Thursday, March 12, 2026  
 
 
 
- DTN Headline News
Rail Merger Would Hurt Ag Shippers
By Chris Clayton
Thursday, March 12, 2026 7:37AM CDT

OMAHA (DTN) -- The country's largest general farm organization is now officially opposing the country's largest railroad merger, warning the deal would leave farmers with fewer rail options and higher transportation costs.

The American Farm Bureau Federation (AFBF) released an analysis concluding the proposed $85 billion merger between Union Pacific and Norfolk Southern "would further exacerbate agricultural shippers' already limited transportation options." Farmers would be left exposed to pricing and service decisions they cannot control, AFBF stated.

The long-term effect of a merger could be higher food prices for consumers as transportation costs ripple through the food supply chain, Farm Bureau warned.

Union Pacific and Norfolk Southern have proposed creating the first coast-to-coast freight railroad combining two networks across roughly 50,000 miles of track spanning 43 states. Shareholders for the two railroads have approved the merger, but the Surface Transportation Board (STB) in January ruled their companies' initial merger application was incomplete. However, the board did not rule on the merits of the merger itself. The two railroads are expected to refile their application later this month.

DTN reached out to Union Pacific for comment on Farm Bureau's opposition. They had not responded at time of publication.

In a column on UP's website earlier this month, an executive for the railroad stated a single system crossing the country would improve service reliability.

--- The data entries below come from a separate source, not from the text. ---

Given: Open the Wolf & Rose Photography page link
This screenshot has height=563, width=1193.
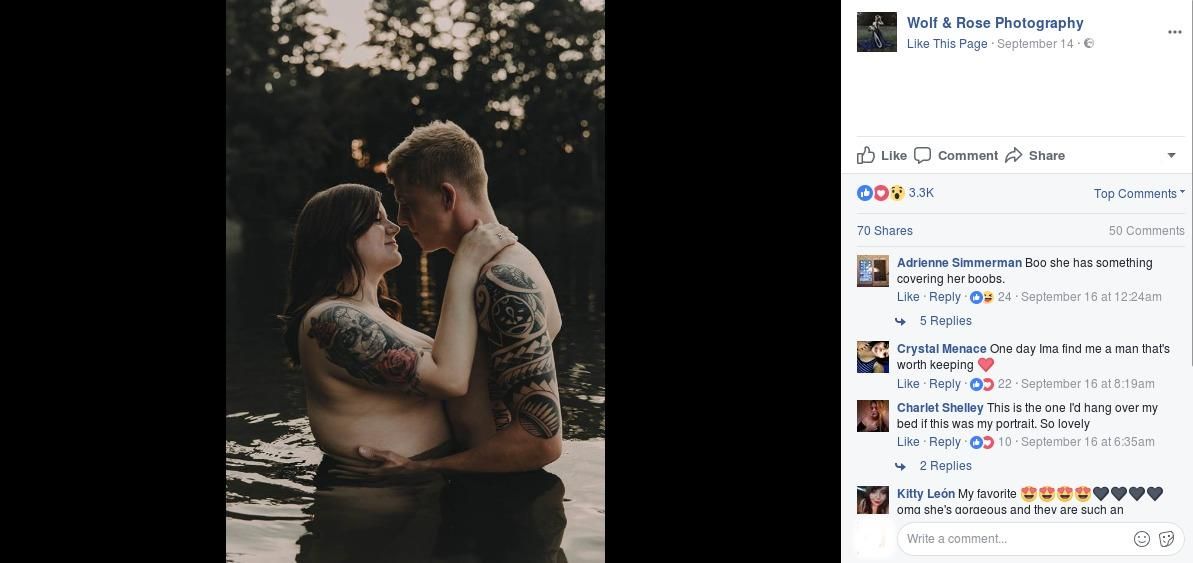Looking at the screenshot, I should coord(994,23).
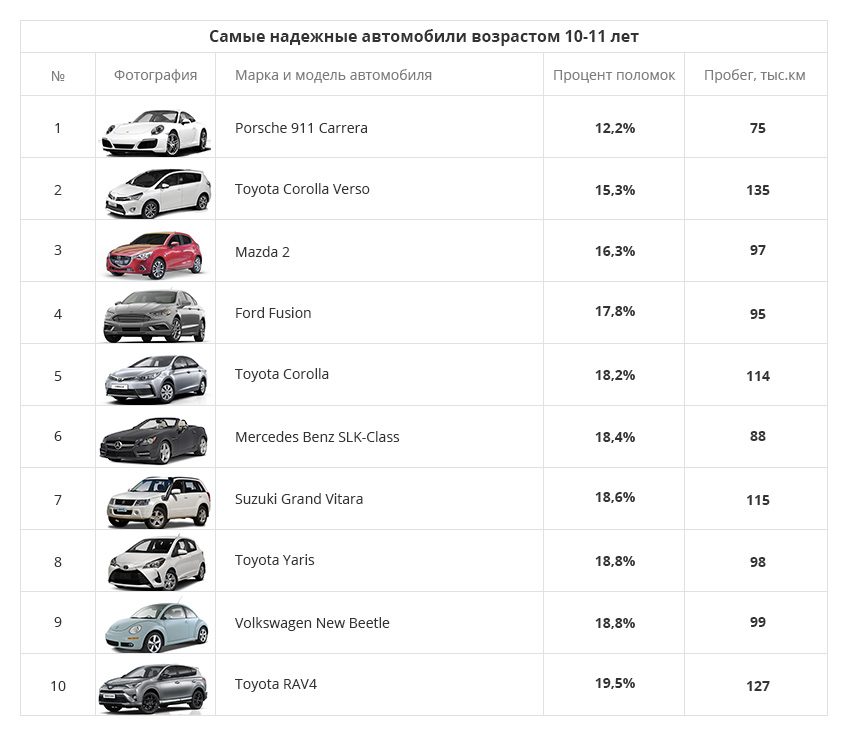Click the "Mercedes Benz SLK-Class" text
848x736 pixels.
317,437
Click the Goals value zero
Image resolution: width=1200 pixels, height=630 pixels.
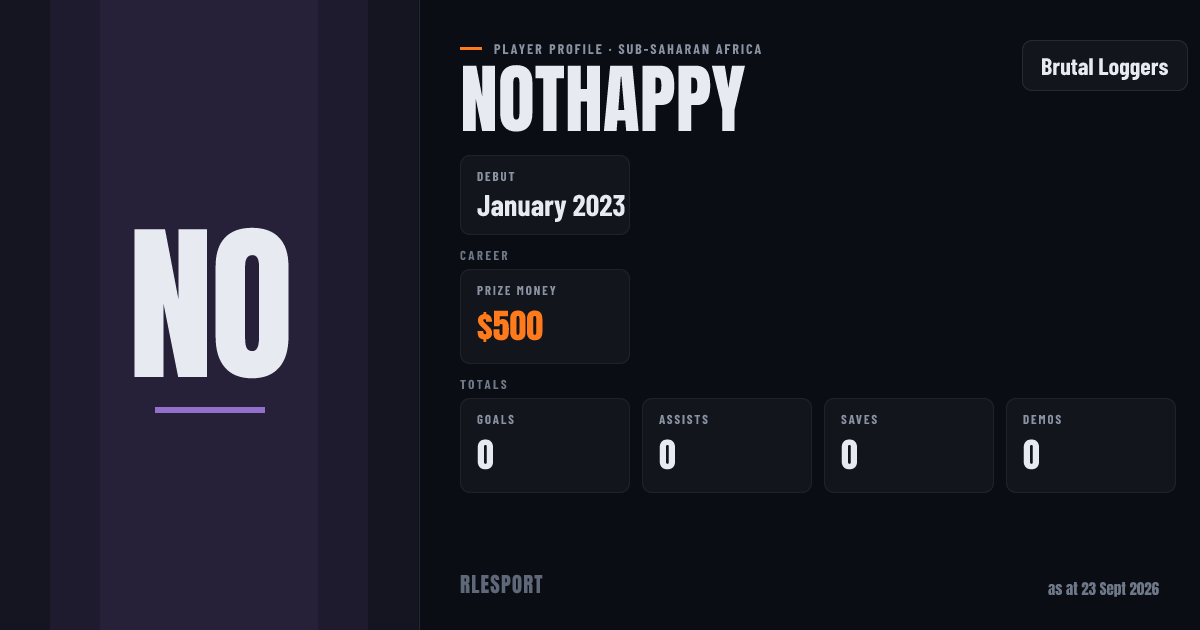click(x=486, y=455)

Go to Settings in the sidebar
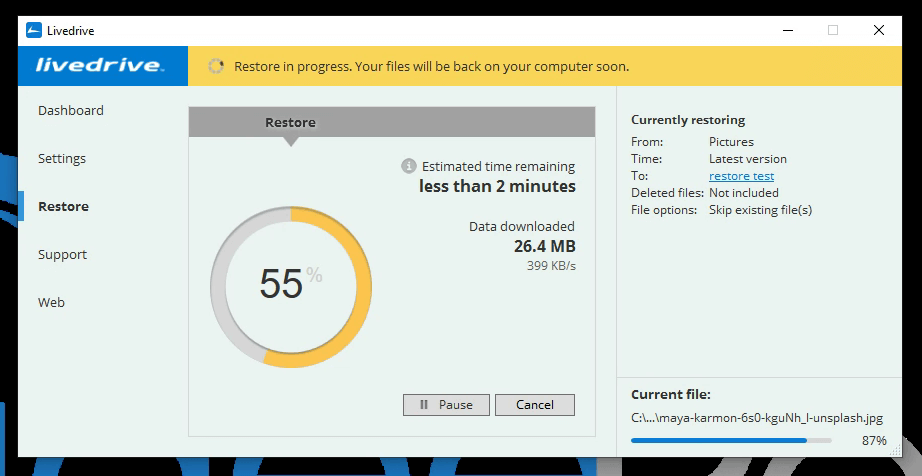coord(62,158)

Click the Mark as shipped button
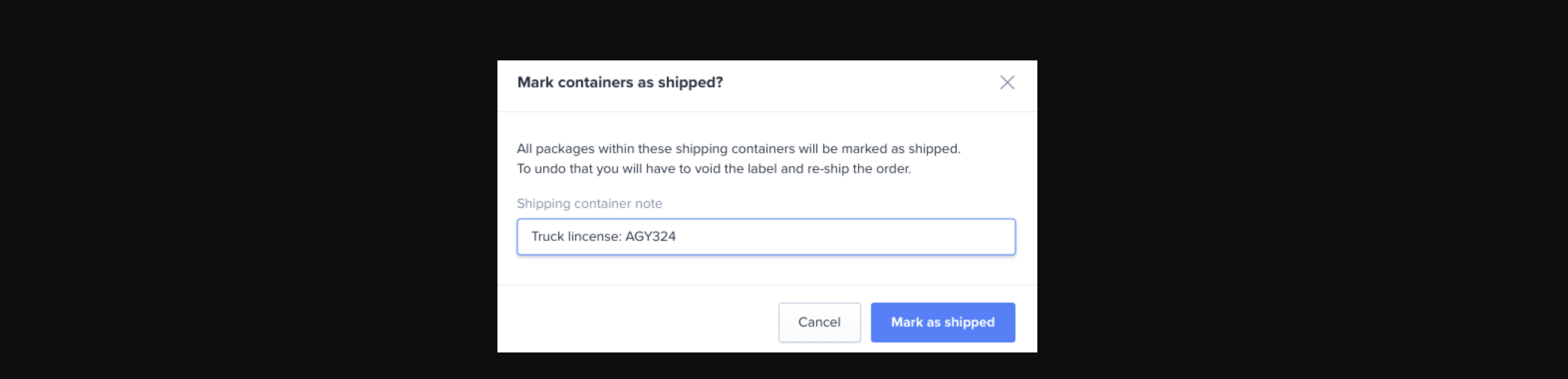point(942,323)
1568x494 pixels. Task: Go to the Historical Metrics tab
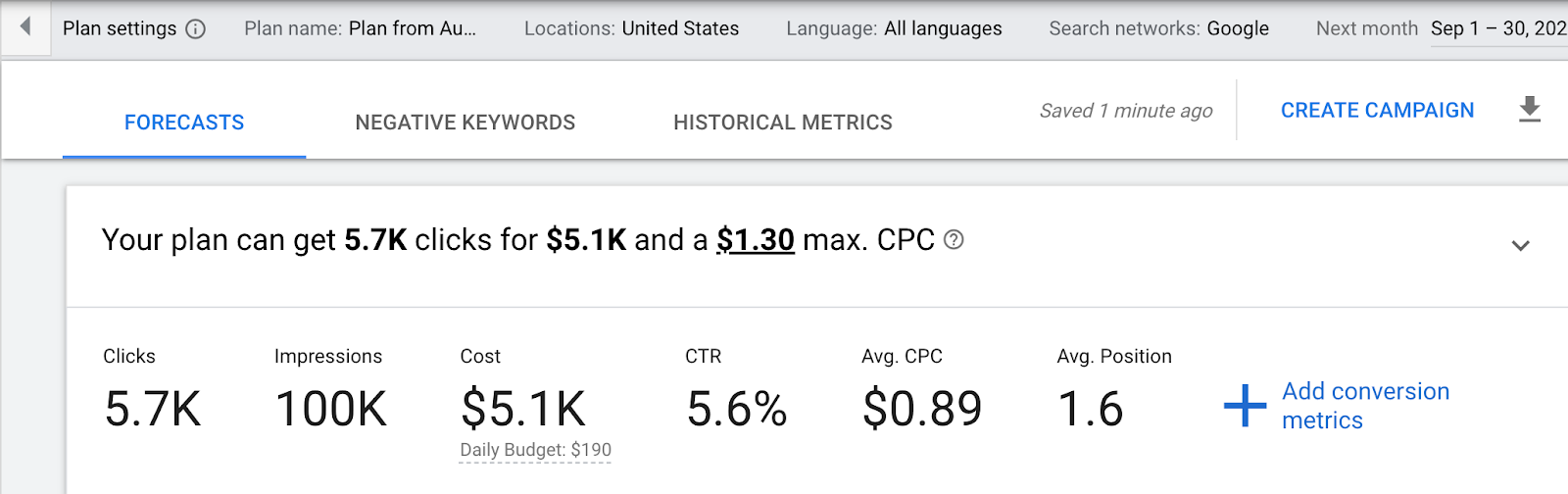[x=782, y=123]
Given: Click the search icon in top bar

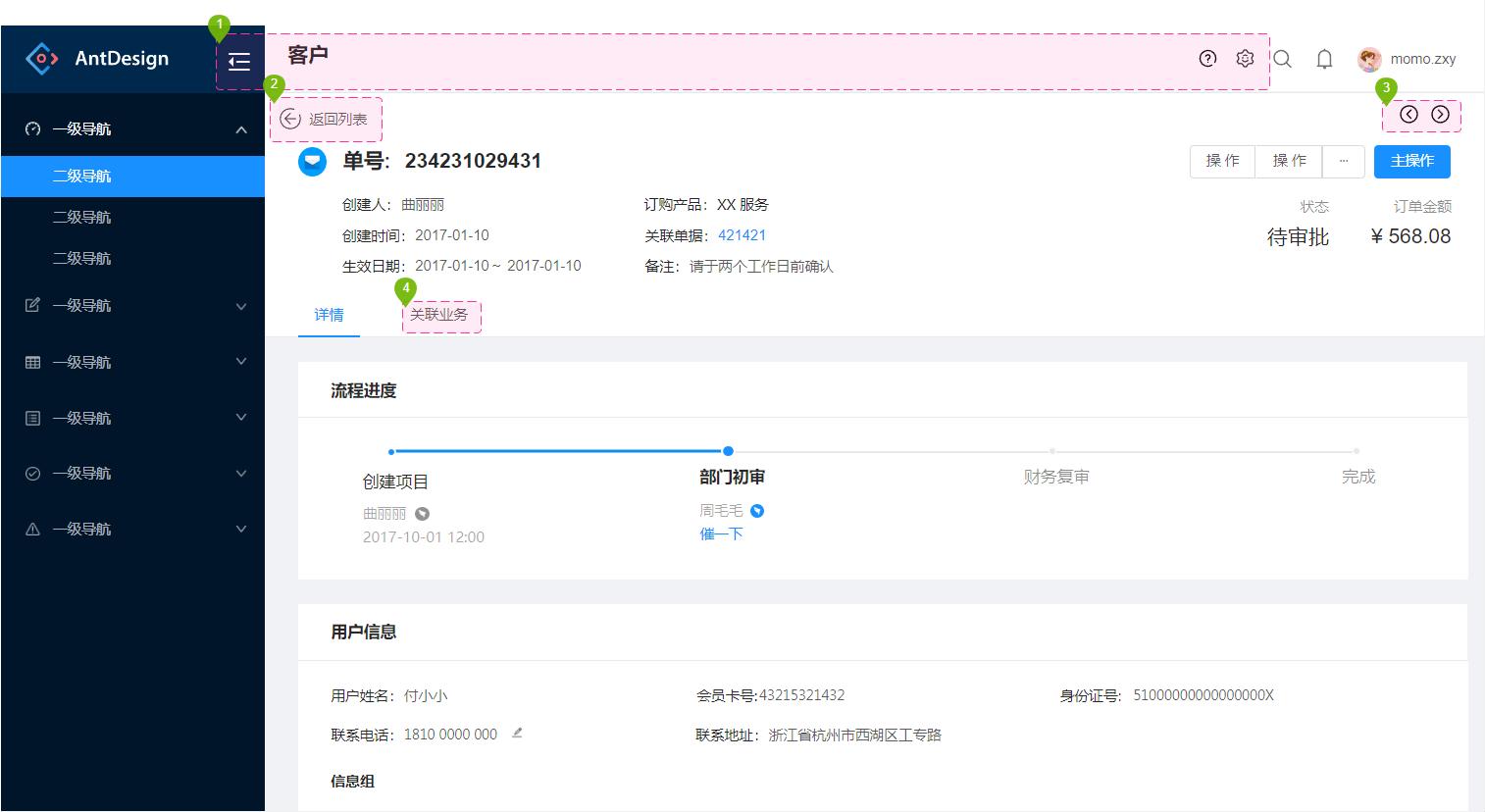Looking at the screenshot, I should click(1282, 59).
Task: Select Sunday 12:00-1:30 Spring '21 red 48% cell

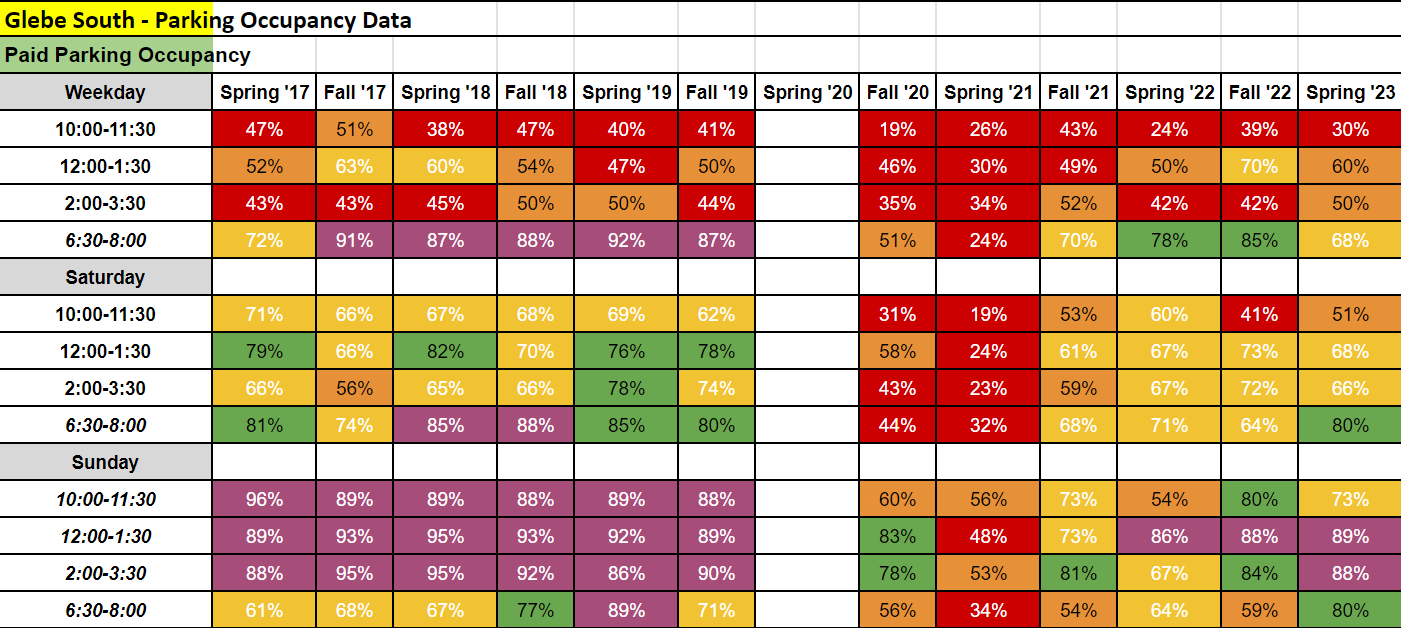Action: 988,536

"A transcontinental railroad is a more reliable railroad. Fewer handoffs mean fewer opportunities for delay while expediting our customers' shipments. A larger pool of crews and locomotives means better resilience and faster recovery. One customer service system means one team responsible for resolving issues from origin to destination," wrote John Turner senior vice president of Northern Region Operations for UP.

Yet Turner's column also acknowledged service challenges in the late 1990s when Union Pacific merged with Southern Pacific. He said the situation is different today because both UP and Norfolk Southern "are well-run railroads coming together from positions of strength."

The merger of two of the country's six Class I railroads comes as farm groups are increasingly raising antitrust and competition issues across agricultural supply chains. Separately, farm and livestock groups have pressed the Trump administration to investigate the country's largest meatpackers and fertilizer companies over market power and potential anti-competitive behavior.

Farm Bureau released an analysis stating the proposed railway merger would leave farmers with fewer transportation options and make them more vulnerable to higher shipping costs "at a time when balance sheets have been squeezed to the breaking point by rapidly rising input costs." AFBF stated transportation, marketing and storage expenses are projected to rise to a record $14 billion in 2026.

Farm Bureau pointed to a USDA transportation study showing agricultural and food products combined account for roughly 20% of railroad tonnage, putting agriculture fifth among industries for tonnage volume. In 2024, that amounted to nearly 80 million short tons of corn, 26 million tons of soybeans and nearly 26 million tons of corn, most of that originating in the Midwest or Northern Plains.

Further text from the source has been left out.